-- Text provided --
------------------------------------------------------------

- Born: Kenneth Radway Allen 12 February 1911 Hornsey, Middlesex, England
- Died: 16 February 2008 (aged 97) Rockdale, New South Wales, Australia

= Radway Allen =

New Zealand academic (1911–2008)

Kenneth Radway Allen (12 February 1911 – 16 February 2008) was a New Zealand fisheries biologist.

==Academic career==
After a MSc from Cambridge University Allen arrived in New Zealand and worked for what was to become the DSIR for many years on fisheries matters. In 1972 he moved to Cronulla, south of Sydney, New South Wales to become head of the CSIRO Division of Fisheries and Oceanography, where he worked until he retired. Allen was elected a Fellow of the Royal Society of New Zealand in 1961. Since 1995, the Australian Society for Fish Biology has awarded the K. Radway Allen Award to researchers who have made "an outstanding contribution in fish or fisheries science."

------------------------------------------------------------

-- Data --
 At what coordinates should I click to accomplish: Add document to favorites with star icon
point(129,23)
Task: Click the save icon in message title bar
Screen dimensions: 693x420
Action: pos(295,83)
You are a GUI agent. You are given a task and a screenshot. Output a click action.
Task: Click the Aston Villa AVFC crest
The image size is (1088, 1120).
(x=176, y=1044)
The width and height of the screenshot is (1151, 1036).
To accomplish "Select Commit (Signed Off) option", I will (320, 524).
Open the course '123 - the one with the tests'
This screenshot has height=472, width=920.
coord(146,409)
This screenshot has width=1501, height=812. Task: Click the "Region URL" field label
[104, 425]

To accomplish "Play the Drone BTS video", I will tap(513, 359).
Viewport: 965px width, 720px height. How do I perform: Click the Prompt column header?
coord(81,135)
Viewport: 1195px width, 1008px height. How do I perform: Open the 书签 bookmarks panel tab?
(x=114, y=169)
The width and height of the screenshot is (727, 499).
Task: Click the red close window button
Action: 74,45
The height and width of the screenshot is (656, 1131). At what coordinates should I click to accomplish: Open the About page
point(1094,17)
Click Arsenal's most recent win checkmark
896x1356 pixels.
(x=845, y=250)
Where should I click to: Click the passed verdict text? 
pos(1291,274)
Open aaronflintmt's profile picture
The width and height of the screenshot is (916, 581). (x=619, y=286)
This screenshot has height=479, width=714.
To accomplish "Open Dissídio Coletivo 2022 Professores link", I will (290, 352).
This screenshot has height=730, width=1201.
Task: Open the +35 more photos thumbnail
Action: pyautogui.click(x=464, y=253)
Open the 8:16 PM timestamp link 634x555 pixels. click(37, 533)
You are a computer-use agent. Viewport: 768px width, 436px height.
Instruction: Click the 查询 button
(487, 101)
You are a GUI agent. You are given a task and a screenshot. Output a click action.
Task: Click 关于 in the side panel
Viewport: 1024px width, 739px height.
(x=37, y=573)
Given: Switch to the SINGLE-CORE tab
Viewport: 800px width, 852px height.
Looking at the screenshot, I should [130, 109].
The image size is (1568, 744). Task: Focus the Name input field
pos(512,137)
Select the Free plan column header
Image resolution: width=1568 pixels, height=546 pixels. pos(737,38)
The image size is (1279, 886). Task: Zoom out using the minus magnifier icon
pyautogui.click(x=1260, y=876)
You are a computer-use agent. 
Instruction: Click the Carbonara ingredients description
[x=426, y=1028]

------------------------------------------------------------

-- Task requirements --
a: According to the text on Radway Allen, in what year was he elected a Fellow of the Royal Society of New Zealand?
b: Reproduce the part of the text on Radway Allen that begins at the words "- Born: Kenneth" and stops after the words "Zealand academic (1911–2008)".

-- Outputs in order --
a: 1961

b:
- Born: Kenneth Radway Allen 12 February 1911 Hornsey, Middlesex, England
- Died: 16 February 2008 (aged 97) Rockdale, New South Wales, Australia

= Radway Allen =

New Zealand academic (1911–2008)